Stored dataset items

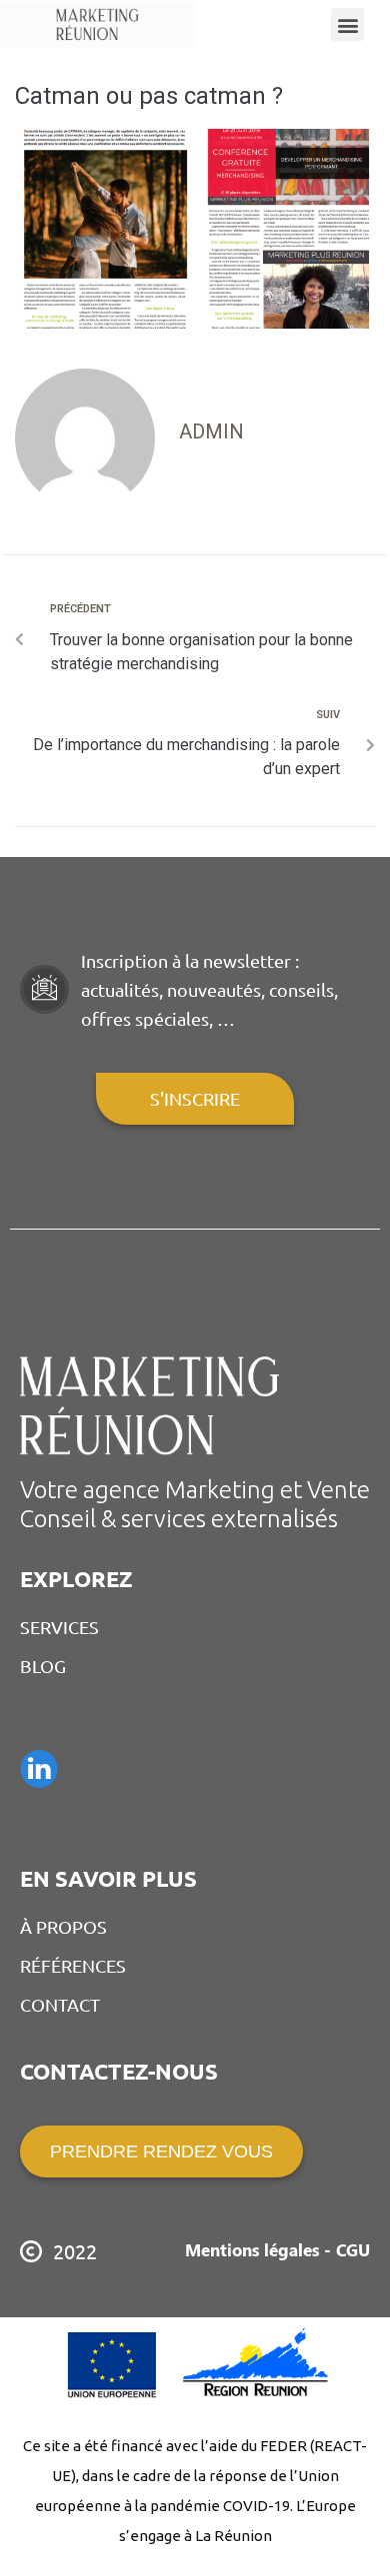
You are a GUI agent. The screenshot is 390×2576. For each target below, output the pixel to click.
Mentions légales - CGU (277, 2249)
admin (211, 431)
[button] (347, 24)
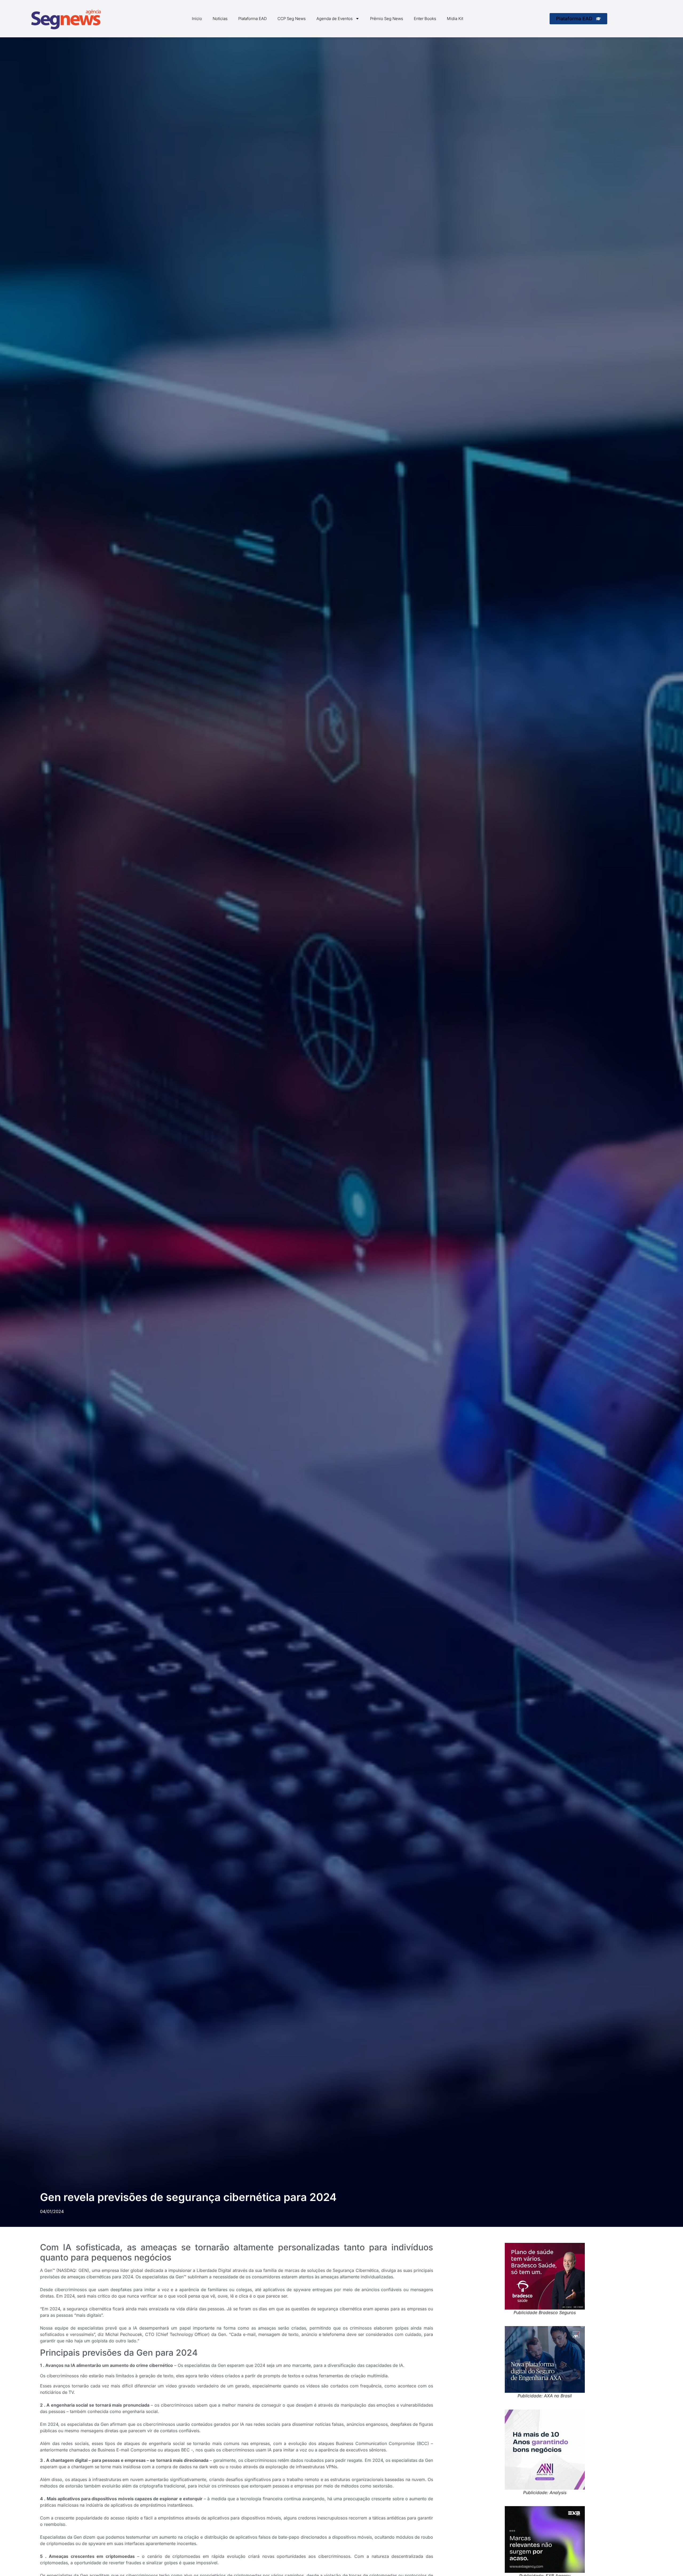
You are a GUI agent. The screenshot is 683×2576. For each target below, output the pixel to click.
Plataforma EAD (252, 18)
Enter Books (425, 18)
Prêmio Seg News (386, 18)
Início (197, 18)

...

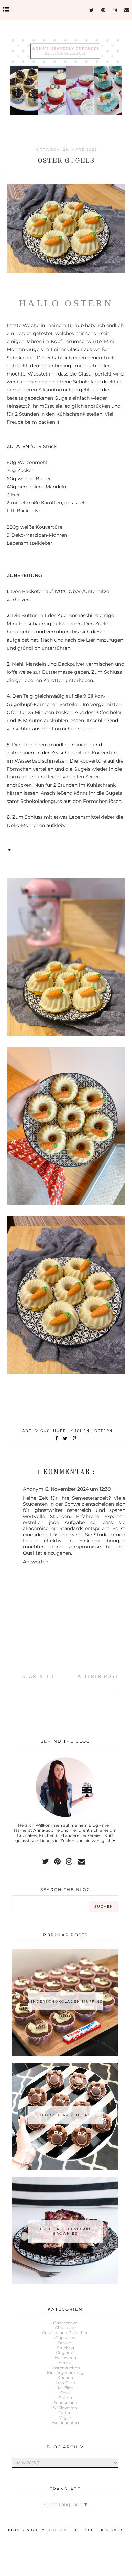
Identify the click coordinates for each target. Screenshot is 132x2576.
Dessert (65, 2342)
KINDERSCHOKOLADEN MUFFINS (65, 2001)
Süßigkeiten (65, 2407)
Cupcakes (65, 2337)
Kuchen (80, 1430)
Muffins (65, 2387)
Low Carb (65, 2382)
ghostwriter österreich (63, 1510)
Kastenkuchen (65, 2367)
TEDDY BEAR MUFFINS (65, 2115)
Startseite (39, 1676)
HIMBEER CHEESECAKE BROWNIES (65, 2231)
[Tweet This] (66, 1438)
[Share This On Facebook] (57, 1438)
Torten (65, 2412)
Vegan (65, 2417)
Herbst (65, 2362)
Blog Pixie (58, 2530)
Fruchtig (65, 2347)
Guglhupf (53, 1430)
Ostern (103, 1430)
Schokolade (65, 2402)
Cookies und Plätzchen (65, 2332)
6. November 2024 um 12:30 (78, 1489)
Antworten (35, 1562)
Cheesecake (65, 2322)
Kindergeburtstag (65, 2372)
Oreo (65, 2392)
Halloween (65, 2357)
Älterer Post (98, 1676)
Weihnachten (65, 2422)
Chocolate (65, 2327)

### WHAT IS NEEDED
Which of the lines above hold the string "target"? Copy each one.

### TASK ANSWER
You are a GUI agent. The screenshot is 390×2576. For each target below, output the pixel to click.
You are a GUI agent. The screenshot is 683×2576. For each target below, output the pixel to click.
Identify the click coordinates for each target. Screenshot is 132x2576.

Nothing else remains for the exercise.